To send your request, choose one of these options:

curl

Save the request body in a file named request.json, and execute the following command:

curl -X POST \
-H "Authorization: Bearer $(gcloud auth print-access-token)" \
-H "Content-Type: application/json; charset=utf-8" \
-d @request.json \
"https://us-central1-aiplatform.googleapis.com/v1/projects/PROJECT_ID/locations/us-central1/publishers/google/models/gemini-embedding-001:predict"

PowerShell

Save the request body in a file named request.json, and execute the following command:

$cred = gcloud auth print-access-token
$headers = @{ "Authorization" = "Bearer $cred" }

Invoke-WebRequest `
-Method POST `
-Headers $headers `
-ContentType: "application/json; charset=utf-8" `
-InFile request.json `
-Uri "https://us-central1-aiplatform.googleapis.com/v1/projects/PROJECT_ID/locations/us-central1/publishers/google/models/gemini-embedding-001:predict" | Select-Object -Expand Content

You should receive a JSON response similar to the following. Note that values has been truncated to save space.

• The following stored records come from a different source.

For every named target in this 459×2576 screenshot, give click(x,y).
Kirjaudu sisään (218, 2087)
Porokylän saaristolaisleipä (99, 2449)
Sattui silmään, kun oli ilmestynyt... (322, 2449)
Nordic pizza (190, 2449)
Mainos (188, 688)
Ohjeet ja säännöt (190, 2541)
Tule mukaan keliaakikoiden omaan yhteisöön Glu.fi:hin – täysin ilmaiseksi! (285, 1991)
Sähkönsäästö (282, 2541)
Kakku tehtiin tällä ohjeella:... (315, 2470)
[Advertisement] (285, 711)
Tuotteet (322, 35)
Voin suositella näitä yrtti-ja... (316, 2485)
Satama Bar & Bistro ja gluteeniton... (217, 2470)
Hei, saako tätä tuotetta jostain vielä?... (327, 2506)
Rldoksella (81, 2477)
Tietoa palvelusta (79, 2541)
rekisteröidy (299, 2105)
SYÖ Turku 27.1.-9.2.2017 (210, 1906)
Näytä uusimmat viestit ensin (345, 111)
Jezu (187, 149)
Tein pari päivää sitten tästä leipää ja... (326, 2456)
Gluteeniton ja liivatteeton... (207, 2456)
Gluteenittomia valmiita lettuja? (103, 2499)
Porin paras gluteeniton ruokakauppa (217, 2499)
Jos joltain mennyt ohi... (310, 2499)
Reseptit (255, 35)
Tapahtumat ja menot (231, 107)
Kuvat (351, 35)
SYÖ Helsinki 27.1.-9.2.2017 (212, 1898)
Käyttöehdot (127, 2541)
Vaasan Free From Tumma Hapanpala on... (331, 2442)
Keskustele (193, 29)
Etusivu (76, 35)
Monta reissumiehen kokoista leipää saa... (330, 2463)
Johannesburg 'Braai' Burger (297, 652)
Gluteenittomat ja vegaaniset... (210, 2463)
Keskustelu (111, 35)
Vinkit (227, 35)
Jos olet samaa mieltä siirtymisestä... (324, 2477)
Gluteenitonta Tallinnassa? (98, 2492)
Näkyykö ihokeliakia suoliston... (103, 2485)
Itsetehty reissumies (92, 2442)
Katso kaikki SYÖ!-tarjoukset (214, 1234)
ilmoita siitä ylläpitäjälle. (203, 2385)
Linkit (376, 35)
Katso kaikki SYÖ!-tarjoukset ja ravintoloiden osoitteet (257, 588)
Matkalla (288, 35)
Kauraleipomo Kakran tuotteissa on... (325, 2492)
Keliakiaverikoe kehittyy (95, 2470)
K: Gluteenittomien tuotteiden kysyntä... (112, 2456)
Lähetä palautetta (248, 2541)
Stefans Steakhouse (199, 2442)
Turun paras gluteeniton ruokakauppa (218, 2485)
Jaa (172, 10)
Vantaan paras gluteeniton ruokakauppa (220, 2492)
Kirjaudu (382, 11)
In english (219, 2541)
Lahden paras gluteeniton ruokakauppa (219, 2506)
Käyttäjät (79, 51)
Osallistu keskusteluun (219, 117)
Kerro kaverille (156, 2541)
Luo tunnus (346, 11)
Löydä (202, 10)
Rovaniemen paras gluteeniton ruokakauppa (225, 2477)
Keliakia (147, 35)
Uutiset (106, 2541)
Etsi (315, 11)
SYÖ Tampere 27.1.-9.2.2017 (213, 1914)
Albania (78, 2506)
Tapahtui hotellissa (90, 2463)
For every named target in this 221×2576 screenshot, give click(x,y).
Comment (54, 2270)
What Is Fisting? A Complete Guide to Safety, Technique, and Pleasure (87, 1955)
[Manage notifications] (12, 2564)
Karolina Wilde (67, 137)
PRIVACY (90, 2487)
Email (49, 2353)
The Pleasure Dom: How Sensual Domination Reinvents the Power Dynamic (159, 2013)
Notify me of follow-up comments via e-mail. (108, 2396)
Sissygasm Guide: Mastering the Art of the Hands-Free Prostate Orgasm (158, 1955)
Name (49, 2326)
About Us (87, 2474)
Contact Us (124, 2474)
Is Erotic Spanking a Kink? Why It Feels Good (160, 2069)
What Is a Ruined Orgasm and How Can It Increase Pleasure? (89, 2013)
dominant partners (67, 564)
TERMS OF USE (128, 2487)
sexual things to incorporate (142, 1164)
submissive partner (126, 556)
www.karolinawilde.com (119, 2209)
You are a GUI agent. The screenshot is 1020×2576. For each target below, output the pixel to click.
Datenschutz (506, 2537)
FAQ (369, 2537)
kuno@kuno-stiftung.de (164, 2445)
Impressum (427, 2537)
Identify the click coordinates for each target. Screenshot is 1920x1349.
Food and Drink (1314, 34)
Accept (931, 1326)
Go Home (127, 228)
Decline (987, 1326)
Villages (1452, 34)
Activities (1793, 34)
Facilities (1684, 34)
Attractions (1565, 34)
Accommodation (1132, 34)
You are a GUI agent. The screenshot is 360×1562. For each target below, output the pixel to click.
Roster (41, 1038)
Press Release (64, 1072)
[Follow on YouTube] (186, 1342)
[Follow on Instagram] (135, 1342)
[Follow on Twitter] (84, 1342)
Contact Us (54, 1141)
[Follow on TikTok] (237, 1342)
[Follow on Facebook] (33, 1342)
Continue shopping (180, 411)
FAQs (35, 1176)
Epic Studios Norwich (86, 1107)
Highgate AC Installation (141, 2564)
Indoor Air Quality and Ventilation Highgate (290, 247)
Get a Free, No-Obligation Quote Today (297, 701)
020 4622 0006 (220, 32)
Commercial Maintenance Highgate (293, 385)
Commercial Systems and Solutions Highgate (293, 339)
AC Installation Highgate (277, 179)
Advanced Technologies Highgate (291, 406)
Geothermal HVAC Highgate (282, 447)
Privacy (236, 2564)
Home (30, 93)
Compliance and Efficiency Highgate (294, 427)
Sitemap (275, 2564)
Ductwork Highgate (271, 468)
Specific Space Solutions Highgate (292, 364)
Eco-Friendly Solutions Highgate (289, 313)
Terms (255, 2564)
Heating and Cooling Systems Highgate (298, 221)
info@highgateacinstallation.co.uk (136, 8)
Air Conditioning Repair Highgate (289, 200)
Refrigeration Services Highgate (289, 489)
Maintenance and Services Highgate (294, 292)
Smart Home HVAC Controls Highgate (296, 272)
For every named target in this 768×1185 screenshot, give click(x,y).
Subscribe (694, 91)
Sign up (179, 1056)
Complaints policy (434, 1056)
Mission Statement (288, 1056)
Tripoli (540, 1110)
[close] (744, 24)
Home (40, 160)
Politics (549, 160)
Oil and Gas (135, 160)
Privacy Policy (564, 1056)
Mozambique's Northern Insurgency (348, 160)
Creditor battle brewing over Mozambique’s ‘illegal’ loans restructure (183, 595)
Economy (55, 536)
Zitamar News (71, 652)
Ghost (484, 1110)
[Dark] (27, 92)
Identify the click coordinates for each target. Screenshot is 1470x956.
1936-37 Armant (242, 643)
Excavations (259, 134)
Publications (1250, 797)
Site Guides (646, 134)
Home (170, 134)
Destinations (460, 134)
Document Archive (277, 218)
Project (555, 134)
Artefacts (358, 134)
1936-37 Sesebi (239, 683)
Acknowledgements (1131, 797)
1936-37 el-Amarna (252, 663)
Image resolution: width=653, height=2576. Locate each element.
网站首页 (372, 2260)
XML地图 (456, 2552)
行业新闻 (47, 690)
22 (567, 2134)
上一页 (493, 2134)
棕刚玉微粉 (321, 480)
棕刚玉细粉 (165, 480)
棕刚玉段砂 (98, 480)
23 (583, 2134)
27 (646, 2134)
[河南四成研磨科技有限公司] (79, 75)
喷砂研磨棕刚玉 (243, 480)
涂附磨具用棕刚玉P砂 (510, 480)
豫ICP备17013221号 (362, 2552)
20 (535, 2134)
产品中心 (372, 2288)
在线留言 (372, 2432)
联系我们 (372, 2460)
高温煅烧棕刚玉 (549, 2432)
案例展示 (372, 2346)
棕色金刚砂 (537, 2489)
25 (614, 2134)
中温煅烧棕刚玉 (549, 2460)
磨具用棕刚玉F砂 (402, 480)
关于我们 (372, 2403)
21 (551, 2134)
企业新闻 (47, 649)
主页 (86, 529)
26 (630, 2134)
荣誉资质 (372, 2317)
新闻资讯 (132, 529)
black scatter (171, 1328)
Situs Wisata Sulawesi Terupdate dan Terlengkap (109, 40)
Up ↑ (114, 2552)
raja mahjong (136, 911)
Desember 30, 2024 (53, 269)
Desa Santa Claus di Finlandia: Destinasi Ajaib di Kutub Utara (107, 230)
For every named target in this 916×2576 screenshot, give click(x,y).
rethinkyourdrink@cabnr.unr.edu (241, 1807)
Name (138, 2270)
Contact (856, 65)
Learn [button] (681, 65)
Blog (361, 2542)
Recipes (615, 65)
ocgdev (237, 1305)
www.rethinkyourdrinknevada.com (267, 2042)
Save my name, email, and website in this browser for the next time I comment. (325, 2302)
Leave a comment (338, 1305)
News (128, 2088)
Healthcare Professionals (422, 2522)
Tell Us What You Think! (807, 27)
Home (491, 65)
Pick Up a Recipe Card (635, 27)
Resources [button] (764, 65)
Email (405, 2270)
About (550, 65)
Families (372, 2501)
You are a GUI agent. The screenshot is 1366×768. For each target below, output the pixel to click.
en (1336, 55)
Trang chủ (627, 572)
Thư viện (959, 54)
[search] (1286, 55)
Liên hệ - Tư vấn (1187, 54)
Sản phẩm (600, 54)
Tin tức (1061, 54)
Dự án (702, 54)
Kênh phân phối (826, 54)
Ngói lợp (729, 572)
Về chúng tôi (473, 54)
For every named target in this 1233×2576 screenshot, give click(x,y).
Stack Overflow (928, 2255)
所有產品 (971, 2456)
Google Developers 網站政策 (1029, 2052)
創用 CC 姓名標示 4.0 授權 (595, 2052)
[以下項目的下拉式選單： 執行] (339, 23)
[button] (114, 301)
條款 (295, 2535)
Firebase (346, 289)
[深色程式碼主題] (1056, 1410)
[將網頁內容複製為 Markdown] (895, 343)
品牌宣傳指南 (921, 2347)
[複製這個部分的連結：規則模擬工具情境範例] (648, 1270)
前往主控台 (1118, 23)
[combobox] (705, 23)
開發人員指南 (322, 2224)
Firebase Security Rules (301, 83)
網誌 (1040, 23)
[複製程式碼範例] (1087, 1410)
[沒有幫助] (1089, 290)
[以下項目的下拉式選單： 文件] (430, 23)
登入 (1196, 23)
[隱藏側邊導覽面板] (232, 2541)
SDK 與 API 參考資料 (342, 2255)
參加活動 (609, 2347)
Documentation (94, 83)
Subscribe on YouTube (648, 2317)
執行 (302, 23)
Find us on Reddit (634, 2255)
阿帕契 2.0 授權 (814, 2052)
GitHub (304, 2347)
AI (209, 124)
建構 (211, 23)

Note the following in the URL for this sample:
  • Use the generateContent method to request that the response is returned after it's fully generated. To reduce the perception of latency to a human audience, stream the response as it's being generated by using the streamGenerateContent method.
  • The multimodal model ID is located at the end of the URL before the method (for example, gemini-2.0-flash). This sample might support other models as well.

Python

To learn how to install or update the Vertex AI SDK for Python, see Install the Vertex AI SDK for Python. For more information, see the Python API reference documentation.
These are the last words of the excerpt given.